Arquivado em: Cotidiano
Passei inquieta o dia inteiro. A idéia de mirar minhas lentes pelas janelas alheias era muito intensa. O dia rodopiou em círculos intermináveis de minutos desaforados. Fui para e no pod uma trilha eletrotango.
Jantar.
Roupa confortável.
Luneta.
Uma olhada geral pelas janelas acesas.
Apaguei a luz, ajustei o som, puxei a banqueta de bar para um melhor ataque. A lente é clara e nítida. Consigo enquadrar apenas uma janela por vez, porque o alcance da teleobjetiva é grande. A sensação de ver a vida alheia silencia o mundo em volta.

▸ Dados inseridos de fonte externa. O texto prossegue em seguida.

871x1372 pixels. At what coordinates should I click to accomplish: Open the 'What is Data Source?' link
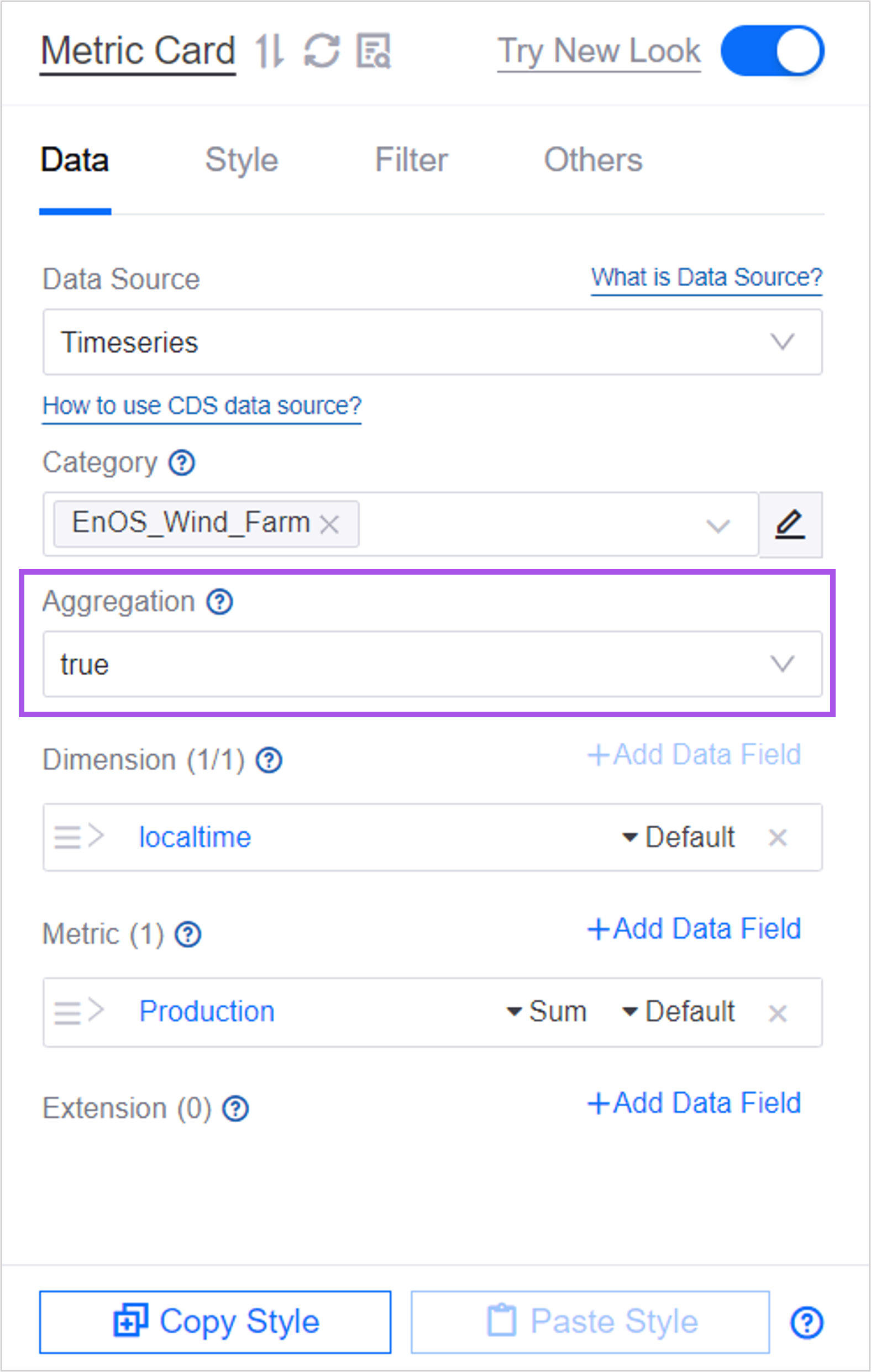706,278
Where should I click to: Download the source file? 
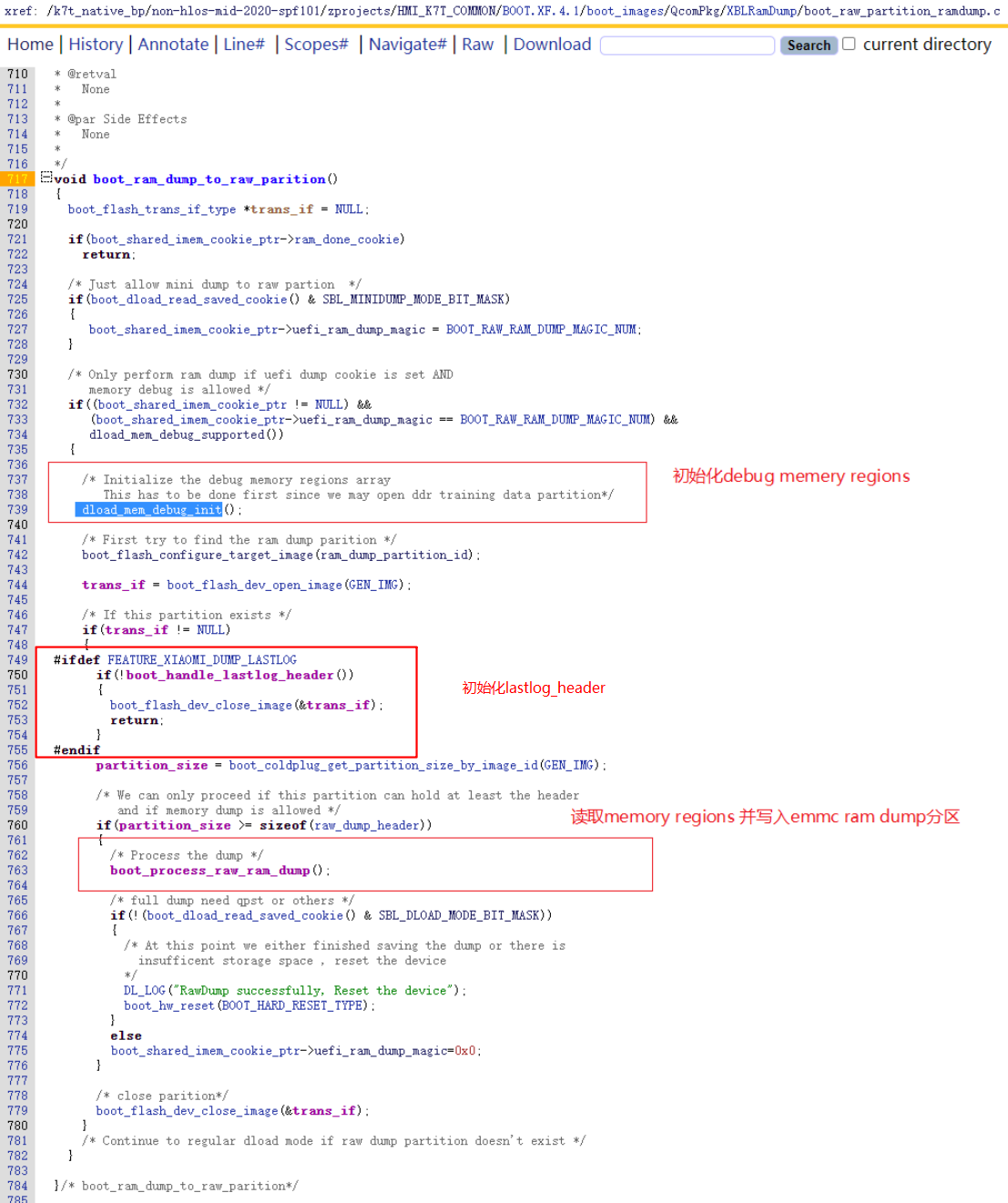point(552,45)
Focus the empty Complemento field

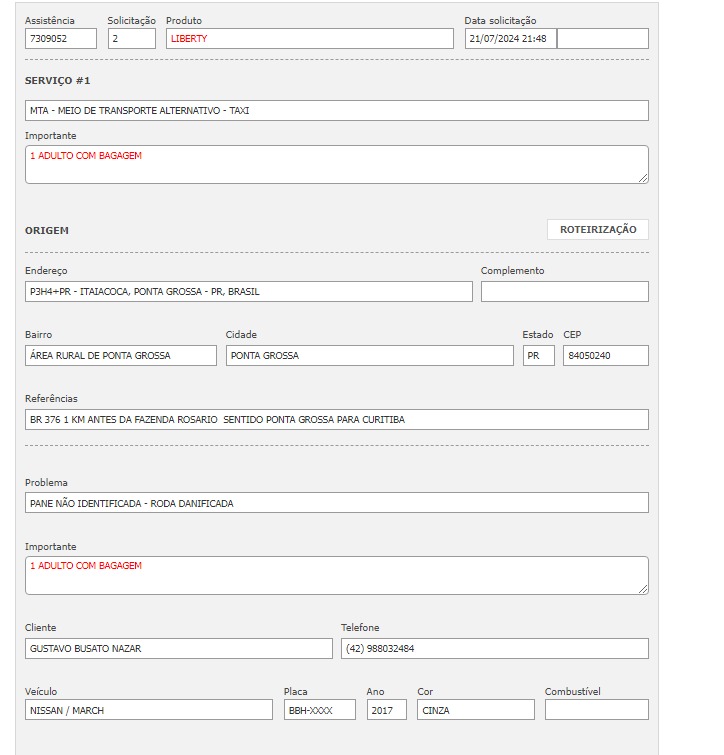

Vejo pessoas em situações corriqueiras e desinteressantes. Um homem lê jornal. Nunca imaginei que alguém lesse jornais à noite. No quarto ao lado uma menina ensaia uma coreografia repetida na tv. Andares abaixo vejo alguém que dorme no sofá. Um homem lava a louça de cuecas. Uma mulher estica os cabelos insessantemente com uma chapinha.
O loft-alvo ainda está apagado.
Uma mulher corre do banheiro para o quarto. Sabe que o mundo é cheio de olheiros indiscretos. E se eu cruzar com alguém de binóculos? E se acenarem para mim? Saberei que sou vigiada. Será que já me viram passeando nua pela casa?
Um homem solitário, em um apartamento grande, escreve música enquanto dedilha algumas notas no piano de cauda que toma quase a sala inteira. Ele parece o Tom Jobim: tem cabelão desgranhado e óculos de aros velhos. Sorri quando acerta.
Tampo as lentes, encerro o momento com a esperança de postergar o meu alvo.
Bom para refletir. Ótimo para revoar pelas janelas alheias, outrora.